Friday, November 4, 2016

Extreme Diversity of Views on the Internet Limits Its Impact on Russians, Shtepa Says



Paul Goble

            Staunton, November 4 – Many Russian commentators and Western experts assume that the Internet will gradually replace television as the primary source of news and information in Russia, but they fail to recognize, Vadim Shtepa says, that the biggest obstacle to that happening is the very diversity of views available online.

            By habit, Russians want a single and authoritative source of news and information and consequently they turn to state-controlled television to get it, even when they have access to the Internet and can go online whenever they want (rus.delfi.ee/projects/opinion/rossijskoe-televidenie-sredstvo-informacii-ili-instrument-propagandy?id=76139465).

            That may change over time, the Russian regionalist now living in Estonian exile suggests; but those who assume that the Internet’s diversity gives it an advantage over Russian state television with its single point of view are almost certainly making a mistake when it comes to the Russian information market place.

            Shtepa’s insight comes in the course of his discussion as to whether Estonia or other countries that Moscow has directed its propaganda-laden television at should ban it outright, limit its access to the airwaves when possible, or create an alternative television platform to attract Russian speakers away from Moscow’s mouthpieces.

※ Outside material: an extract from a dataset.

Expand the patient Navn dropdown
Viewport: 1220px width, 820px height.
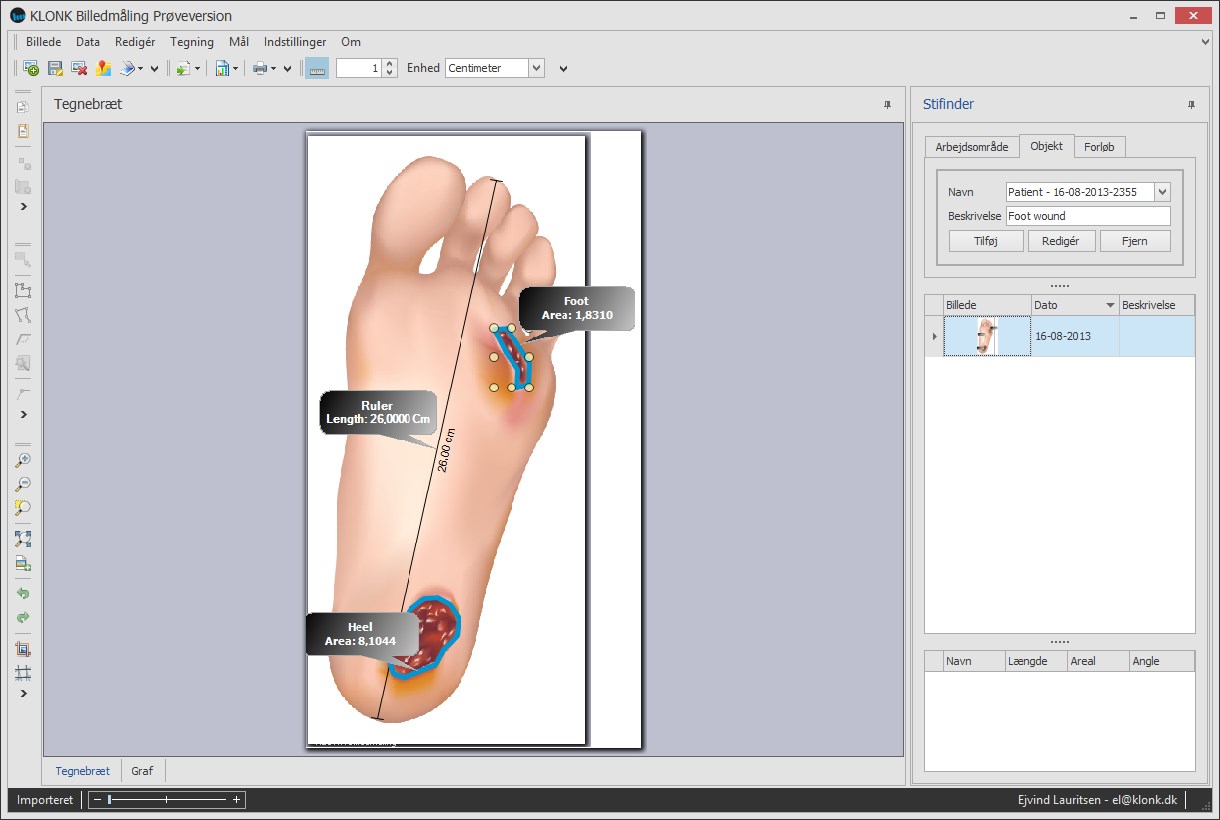click(x=1161, y=192)
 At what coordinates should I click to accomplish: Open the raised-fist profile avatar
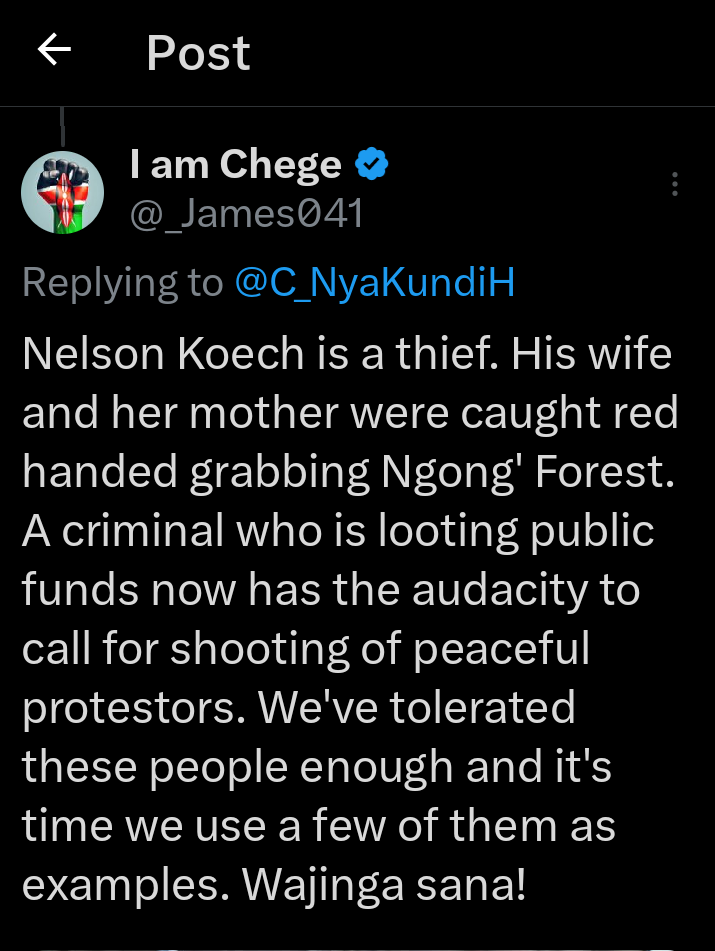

            Any such moves are invariably denounced by Moscow as “’a struggle against freedom of speech,’” Shtepa says. But as he points out, many researchers have concluded that “Russian television today has little relationship to freedom of information.  It is itself a qualitatively different phenomenon – an instrument of propaganda” which delivers the Kremlin line.

            Consequently, European countries are justified in taking steps to limit or even block Kremlin television propaganda or to come up with alternative means. That won’t be easy; but for those Russian speakers who want a single authoritative line, it will be especially difficult to do so – and the Internet isn’t the panacea many expect.